Problem statement |
Reproduce, word for word, the part of the Actions Runner Controller text from "Cost at scale: GitHub-hosted" to "queue is empty.".

Excerpt provided |
________________________

Actions Runner Controller (ARC): Self-Hosted GitHub Actions on Kubernetes

GitHub-hosted runners are the right default — managed infrastructure, no maintenance, pay-per-minute. But there are cases where they stop being the right choice:

Private network access: your build needs to reach an internal Artifactory, a dev database, or a private Kubernetes API. VPN tunnels from hosted runners are painful.
Larger compute: the largest hosted runner is 64-core/256GB. If you're building large monorepos, running integration tests with real containers, or doing ML model builds, you want your own instance sizes.
GPU jobs: GitHub-hosted GPU runners exist but are Enterprise-only and limited to specific regions. If you need NVIDIA A10G or custom GPU instance types, or you're not on Enterprise, self-hosted is your only option.
Cost at scale: GitHub-hosted runners are priced per-minute. At high build volume, the per-minute cost of running your own compute (especially spot instances) is materially lower.

Actions Runner Controller (ARC) v2 is the official GitHub-maintained solution. It runs ephemeral runner pods on Kubernetes — one pod per job, terminated when the job completes, scaled to zero when the queue is empty.

ARC v2 Architecture

ARC v2 was a complete rewrite from the community-maintained v1 (summerwind/actions-runner-controller). The key architectural difference: v2 uses GitHub's runner scale set API and just-in-time (JIT) runner tokens instead of a webhook server.

Two components:

Controller manager (cluster-wide, one per cluster):

Watches AutoscalingRunnerSet resources
Manages the lifecycle of AutoscalingListener pods
Does not need inbound webhooks — it's purely outbound to GitHub's API

Runner scale set (one per team/namespace/use-case):

An AutoscalingListener pod maintains a long-poll connection to GitHub
When a job is queued for this scale set, ARC creates an EphemeralRunner pod
The pod registers with GitHub using a single-use JIT token, runs the job, then terminates

Each runner is truly ephemeral: no shared state between jobs, no credential leakage, no "dirty runner" problems from previous job artifacts.

Step 1: GitHub App Setup

GitHub App authentication is recommended over PAT — it's scoped, auditable, and doesn't expire.

In your GitHub organization: Settings → Developer settings → GitHub Apps → New GitHub App

Set:

Homepage URL: any valid URL (your org's GitHub URL)
Webhook: uncheck "Active" — ARC doesn't use webhooks
Permissions (for organization-level runners):
- Organization permissions: Self-hosted runners → Read & Write
Permissions (for repository-level runners instead):
- Repository permissions: Administration → Read & Write
Where can this GitHub App be installed: Only on this account

After creating the app:

Note the App ID (visible on the app settings page)
Generate a private key (scroll to bottom → Generate a private key)

________________________

Material supplied |

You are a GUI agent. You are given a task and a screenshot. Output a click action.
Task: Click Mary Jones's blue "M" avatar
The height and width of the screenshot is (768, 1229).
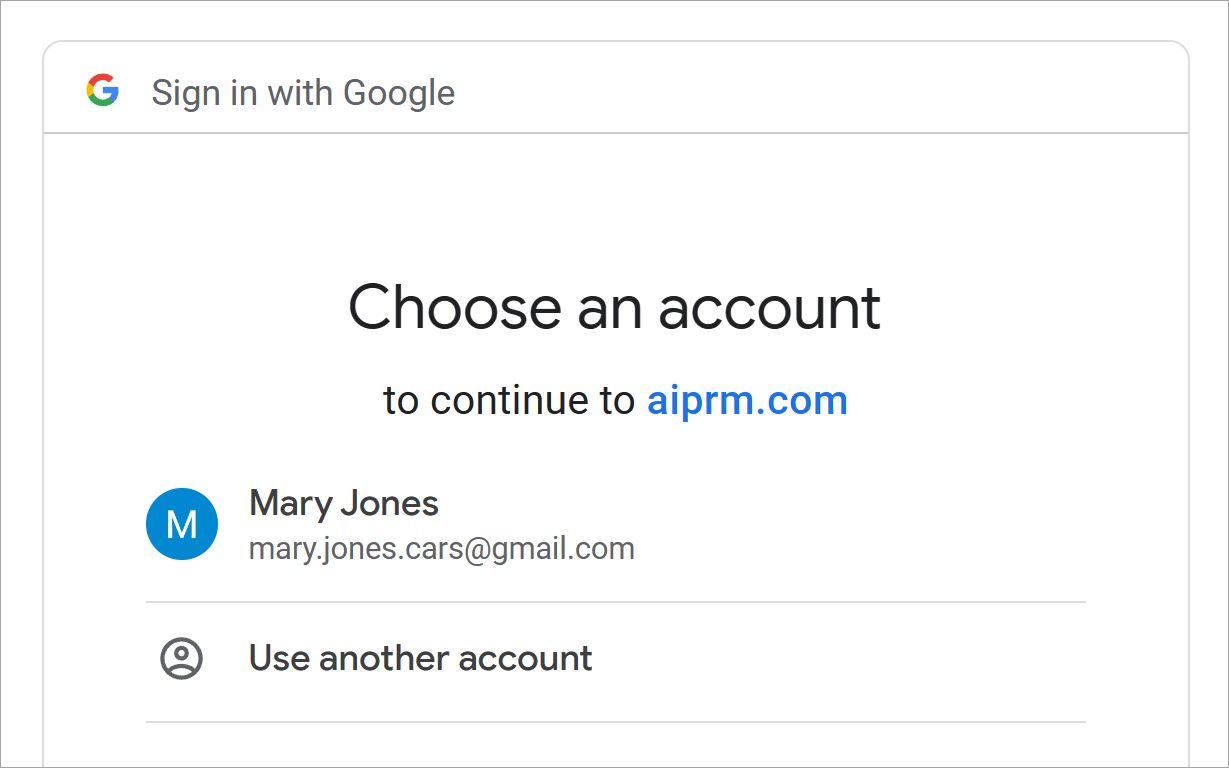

________________________

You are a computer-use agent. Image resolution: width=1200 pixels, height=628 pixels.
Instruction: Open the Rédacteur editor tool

________________________

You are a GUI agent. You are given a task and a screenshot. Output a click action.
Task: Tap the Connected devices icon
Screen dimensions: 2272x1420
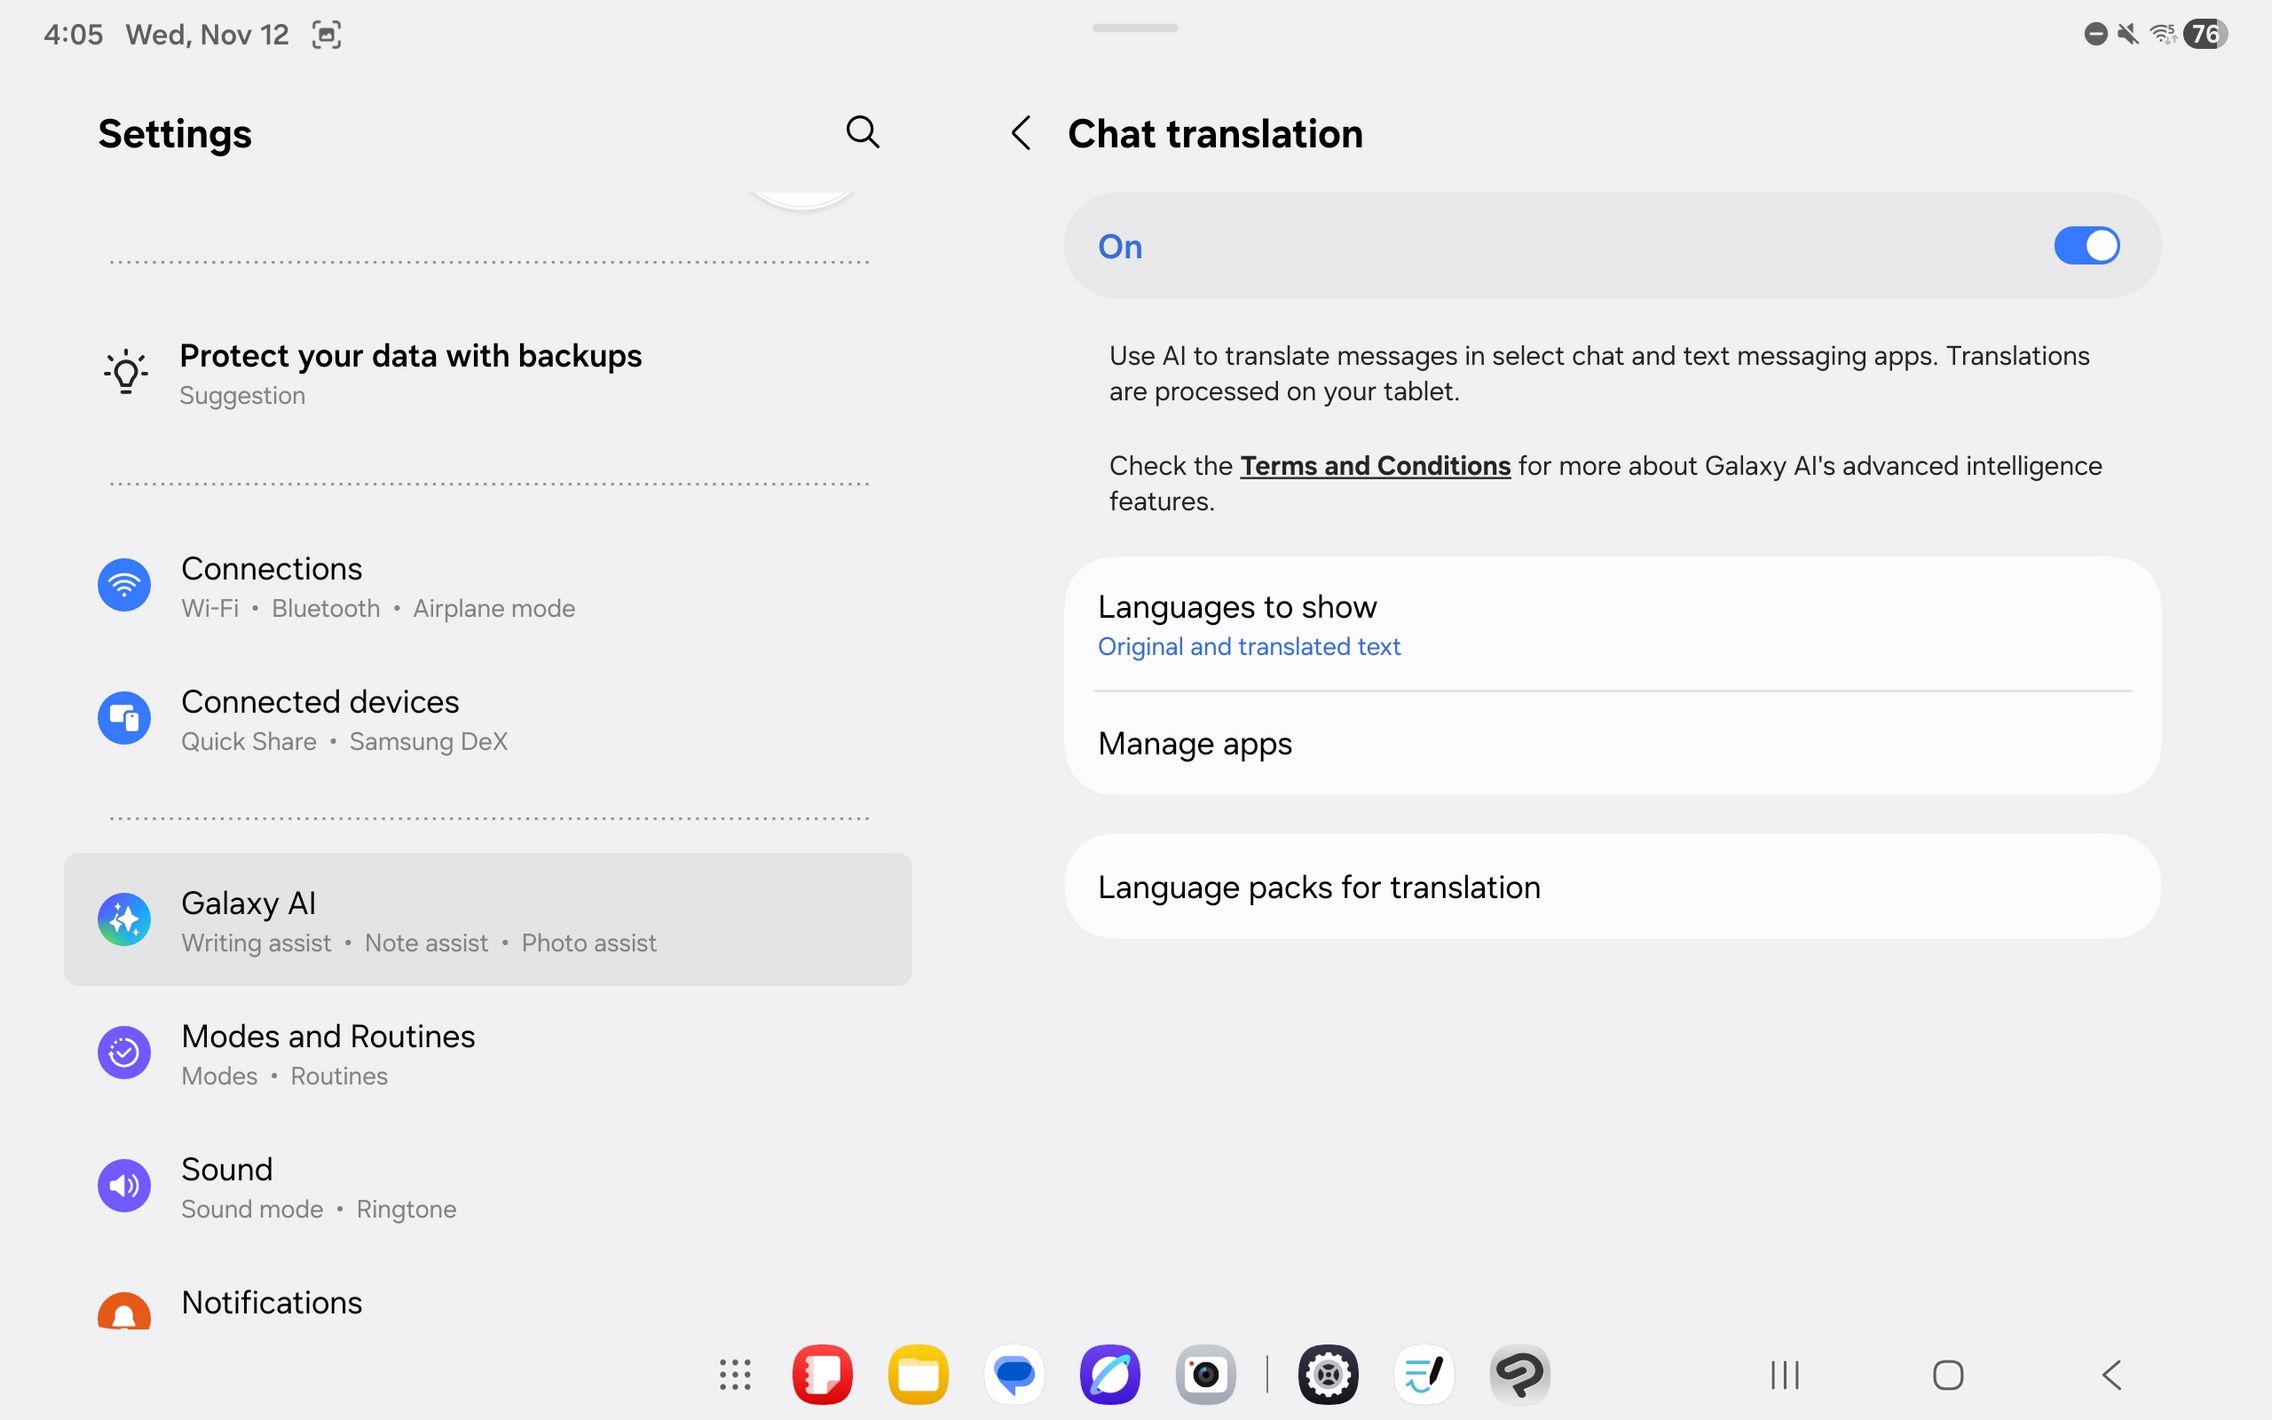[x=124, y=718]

________________________

Written response |
Cost at scale: GitHub-hosted runners are priced per-minute. At high build volume, the per-minute cost of running your own compute (especially spot instances) is materially lower.

Actions Runner Controller (ARC) v2 is the official GitHub-maintained solution. It runs ephemeral runner pods on Kubernetes — one pod per job, terminated when the job completes, scaled to zero when the queue is empty.